## THE EXERCISE
Could you switch "screenshot" to "screen capture" throughout the entries below, leave everything else unchanged, and omit the pictures from your answer?

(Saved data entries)

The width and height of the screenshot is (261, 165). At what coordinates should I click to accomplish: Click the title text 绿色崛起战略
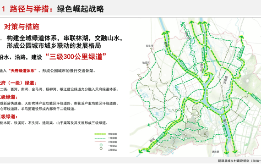point(81,9)
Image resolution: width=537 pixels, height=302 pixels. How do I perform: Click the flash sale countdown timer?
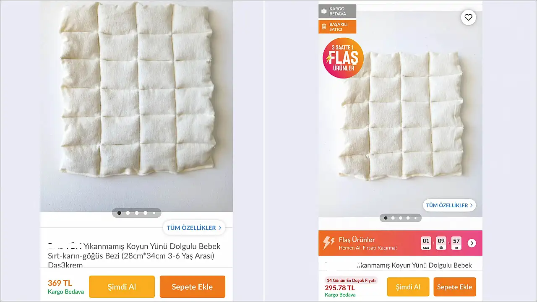(441, 243)
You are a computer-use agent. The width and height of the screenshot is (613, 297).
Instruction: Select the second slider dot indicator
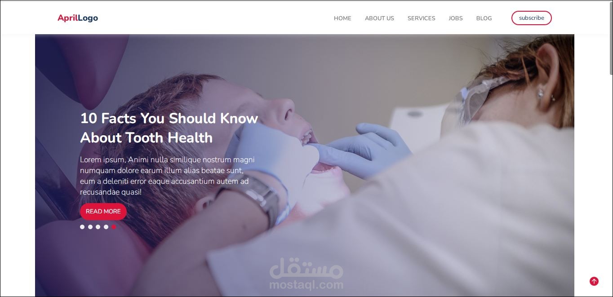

## ANSWER FOR THIS EXERCISE
The width and height of the screen capture is (261, 165). At what coordinates should I click to accomplish: Click the title text 绿色崛起战略
point(81,9)
Image resolution: width=537 pixels, height=302 pixels. How do I perform: Click the flash sale countdown timer?
(441, 243)
You are a computer-use agent. The width and height of the screen capture is (613, 297).
Instruction: Select the second slider dot indicator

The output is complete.